Source document:
————
Zakiya Dalila Harris is an American author known for her bestselling debut novel The Other Black Girl.

Early life and education 
Harris was born and raised in Connecticut. Her father, Frank Harris III, is a professor and former journalist for the Hartford Courant. Her sister is writer and NPR podcaster Aisha Harris.

Harris received her bachelor's degree from the University of North Carolina at Chapel Hill and her MFA in nonfiction creative writing from The New School.

Career 
Harris spent nearly three years at Knopf/Doubleday, first as an editorial assistant then as assistant editor, before leaving to write her debut novel The Other Black Girl. Her essays and book reviews have appeared in Guernica and The Rumpus.

The New York Times reported that Simon & Schuster's Atria imprint won the rights to The Other Black Girl in a nine-way auction for a six figure sum against fourteen publishers prior to its release. The Other Black Girl was released on June 1, 2021 and received positive critical reception from outlets such as the Washington Post and Kirkus Reviews. The Guardian described it as "a glimpse into the publishing world and its original take on black professional women striving to hold on to their authentic selves and their stresses."
————
Exercise input:
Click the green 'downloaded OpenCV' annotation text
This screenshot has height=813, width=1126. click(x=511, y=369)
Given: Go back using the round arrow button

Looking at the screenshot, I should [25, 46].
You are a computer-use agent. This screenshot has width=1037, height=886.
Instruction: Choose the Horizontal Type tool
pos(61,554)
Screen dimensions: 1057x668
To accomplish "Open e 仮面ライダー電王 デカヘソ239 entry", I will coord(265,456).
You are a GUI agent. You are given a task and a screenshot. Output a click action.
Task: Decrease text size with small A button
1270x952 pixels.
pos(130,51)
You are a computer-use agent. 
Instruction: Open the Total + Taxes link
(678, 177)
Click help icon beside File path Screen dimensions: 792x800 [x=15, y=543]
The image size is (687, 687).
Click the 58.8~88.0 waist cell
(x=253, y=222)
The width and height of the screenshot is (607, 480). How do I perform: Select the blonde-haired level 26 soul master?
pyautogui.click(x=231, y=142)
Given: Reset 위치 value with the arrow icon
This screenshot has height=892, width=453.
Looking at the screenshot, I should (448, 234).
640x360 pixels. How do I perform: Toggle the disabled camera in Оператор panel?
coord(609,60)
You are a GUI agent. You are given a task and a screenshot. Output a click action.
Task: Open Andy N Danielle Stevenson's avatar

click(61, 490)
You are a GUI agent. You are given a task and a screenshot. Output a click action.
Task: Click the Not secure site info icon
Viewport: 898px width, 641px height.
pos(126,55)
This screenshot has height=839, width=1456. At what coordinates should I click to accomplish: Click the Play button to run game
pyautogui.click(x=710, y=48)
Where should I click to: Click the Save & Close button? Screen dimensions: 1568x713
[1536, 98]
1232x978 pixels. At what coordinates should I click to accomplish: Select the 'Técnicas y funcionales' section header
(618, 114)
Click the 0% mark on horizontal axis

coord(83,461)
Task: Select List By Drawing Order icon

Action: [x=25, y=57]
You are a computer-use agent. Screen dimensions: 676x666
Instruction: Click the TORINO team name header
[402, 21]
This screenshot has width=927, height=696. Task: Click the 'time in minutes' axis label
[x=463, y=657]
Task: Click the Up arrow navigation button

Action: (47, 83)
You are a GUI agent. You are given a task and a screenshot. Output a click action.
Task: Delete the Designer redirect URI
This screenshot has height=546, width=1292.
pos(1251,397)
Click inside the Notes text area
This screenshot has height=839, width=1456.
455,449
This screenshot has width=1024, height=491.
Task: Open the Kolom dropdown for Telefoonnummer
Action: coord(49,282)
————
Exercise instructions:
1) Pick out every row that contains the word "width".
2) Continue the article about Zakiya Dalila Harris from where it stops.

Expected responses:
1)
This screenshot has height=813, width=1126. click(x=511, y=369)
You are a computer-use agent. This screenshot has width=1037, height=886.
The width and height of the screenshot is (607, 480). How do I perform: Select the blonde-haired level 26 soul master?
This screenshot has height=892, width=453.
Viewport: 898px width, 641px height.
This screenshot has height=839, width=1456. At what coordinates should I click to accomplish: Click the Play button to run game
This screenshot has width=927, height=696. Task: Click the 'time in minutes' axis label
This screenshot has height=546, width=1292.
This screenshot has height=839, width=1456.
This screenshot has width=1024, height=491.

2)
A TV adaptation of this book is currently in development with Tara Duncan, Temple Hill Entertainment, and Hulu. Harris is co-writing the pilot with Rashida Jones.

Personal life 
Harris resides in Brooklyn, New York.

References

External links 

 Official website

American women novelists
African-American novelists
African-American women writers
The New School alumni
University of North Carolina at Chapel Hill alumni
Writers from Connecticut
21st-century African-American women
21st-century African-American people
Year of birth missing (living people)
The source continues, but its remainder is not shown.